В потребованном от него письменном показании Лермонтов следующим образом излагает побудительные причины своих стихов «На смерть Пушкина»:
«Я был еще болен, когда разнеслась по городу весть о несчастном поединке Пушкина. Некоторые из моих знакомых привезли ее и ко мне, обезображенную разными прибавлениями. Одни, приверженцы нашего лучшего поэта, рассказывали с живейшею печалью, какими мелкими мучениями, насмешками он долго был преследуем и, наконец, принужден сделать шаг, противный законам земным и небесным. Другие, особенно дамы, оправдывали противника Пушкина, называли его благороднейшим человеком, говорили также, что Пушкин негодный человек и прочее… Невольное, но сильное негодование вспыхнуло во мне против этих людей, которые нападали на человека, уже сраженного рукою Божией, не сделавшего им никакого зла и некогда ими восхваляемого; и врожденное чувство в душе неопытной – защищать всякого невинно осуждаемого – зашевелилось во мне еще сильнее по причине болезни раздраженных нервов… Наконец, после двух дней беспокойного ожидания, пришло печальное известие, что Пушкин умер, и вместе с этим известием пришло другое – утешительное для сердца русского: государь император, несмотря на прежние заблуждения Пушкина, подал великодушно руку помощи несчастной жене и малым сиротам его. Чудная противоположность его поступка с мнением (как меня уверяли) высшего круга общества увеличила в моем воображении, очернила еще более несправедливость последнего… Тогда, вследствие необдуманного порыва, я излил горечь сердечную на бумаге, не полагая, что написал нечто предосудительное… Правда всегда была моей святыней, и теперь, принося на суд свою повинную голову, я с твердостью прибегаю к ней, как единственной защитнице благородного человека перед лицом царя и лицом Божиим».

——————————

== Что требуется ==
Пожалуйста, перепишите приведенный выше отрывок о показании Лермонтова целиком, не меняя в нем ни слова и ни одного знака.

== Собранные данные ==

——————————

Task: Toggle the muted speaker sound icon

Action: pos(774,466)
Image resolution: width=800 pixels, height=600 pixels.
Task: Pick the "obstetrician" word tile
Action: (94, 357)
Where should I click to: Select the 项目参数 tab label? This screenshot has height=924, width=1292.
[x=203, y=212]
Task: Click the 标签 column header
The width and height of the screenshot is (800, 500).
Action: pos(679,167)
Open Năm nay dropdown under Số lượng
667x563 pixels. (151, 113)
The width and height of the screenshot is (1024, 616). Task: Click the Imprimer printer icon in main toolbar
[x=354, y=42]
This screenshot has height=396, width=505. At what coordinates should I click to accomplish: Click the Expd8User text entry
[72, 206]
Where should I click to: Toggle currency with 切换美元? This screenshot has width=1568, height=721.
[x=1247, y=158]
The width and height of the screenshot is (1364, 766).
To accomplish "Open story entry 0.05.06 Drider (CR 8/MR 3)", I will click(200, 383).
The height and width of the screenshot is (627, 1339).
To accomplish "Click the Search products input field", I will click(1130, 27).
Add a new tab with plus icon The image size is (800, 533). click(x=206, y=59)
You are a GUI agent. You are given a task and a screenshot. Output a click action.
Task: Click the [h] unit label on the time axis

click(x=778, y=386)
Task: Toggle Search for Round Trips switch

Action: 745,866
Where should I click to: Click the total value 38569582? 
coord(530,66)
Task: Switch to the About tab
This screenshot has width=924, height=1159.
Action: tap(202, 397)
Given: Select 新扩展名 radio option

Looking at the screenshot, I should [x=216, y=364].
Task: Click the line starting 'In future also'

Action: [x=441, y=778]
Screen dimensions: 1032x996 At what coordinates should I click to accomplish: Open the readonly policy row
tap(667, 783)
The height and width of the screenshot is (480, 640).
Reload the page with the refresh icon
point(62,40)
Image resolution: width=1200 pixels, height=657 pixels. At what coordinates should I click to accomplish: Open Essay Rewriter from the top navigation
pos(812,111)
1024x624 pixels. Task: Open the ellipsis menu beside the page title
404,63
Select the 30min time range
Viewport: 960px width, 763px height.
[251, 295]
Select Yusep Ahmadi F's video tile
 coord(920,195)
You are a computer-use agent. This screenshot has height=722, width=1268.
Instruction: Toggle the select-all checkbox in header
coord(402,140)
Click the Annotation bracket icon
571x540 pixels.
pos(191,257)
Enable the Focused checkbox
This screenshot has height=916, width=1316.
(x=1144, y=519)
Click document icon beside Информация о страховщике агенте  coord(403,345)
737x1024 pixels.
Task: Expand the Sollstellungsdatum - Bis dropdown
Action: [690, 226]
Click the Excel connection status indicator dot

——————————

== Результат задания ==
В потребованном от него письменном показании Лермонтов следующим образом излагает побудительные причины своих стихов «На смерть Пушкина»:
«Я был еще болен, когда разнеслась по городу весть о несчастном поединке Пушкина. Некоторые из моих знакомых привезли ее и ко мне, обезображенную разными прибавлениями. Одни, приверженцы нашего лучшего поэта, рассказывали с живейшею печалью, какими мелкими мучениями, насмешками он долго был преследуем и, наконец, принужден сделать шаг, противный законам земным и небесным. Другие, особенно дамы, оправдывали противника Пушкина, называли его благороднейшим человеком, говорили также, что Пушкин негодный человек и прочее… Невольное, но сильное негодование вспыхнуло во мне против этих людей, которые нападали на человека, уже сраженного рукою Божией, не сделавшего им никакого зла и некогда ими восхваляемого; и врожденное чувство в душе неопытной – защищать всякого невинно осуждаемого – зашевелилось во мне еще сильнее по причине болезни раздраженных нервов… Наконец, после двух дней беспокойного ожидания, пришло печальное известие, что Пушкин умер, и вместе с этим известием пришло другое – утешительное для сердца русского: государь император, несмотря на прежние заблуждения Пушкина, подал великодушно руку помощи несчастной жене и малым сиротам его. Чудная противоположность его поступка с мнением (как меня уверяли) высшего круга общества увеличила в моем воображении, очернила еще более несправедливость последнего… Тогда, вследствие необдуманного порыва, я излил горечь сердечную на бумаге, не полагая, что написал нечто предосудительное… Правда всегда была моей святыней, и теперь, принося на суд свою повинную голову, я с твердостью прибегаю к ней, как единственной защитнице благородного человека перед лицом царя и лицом Божиим».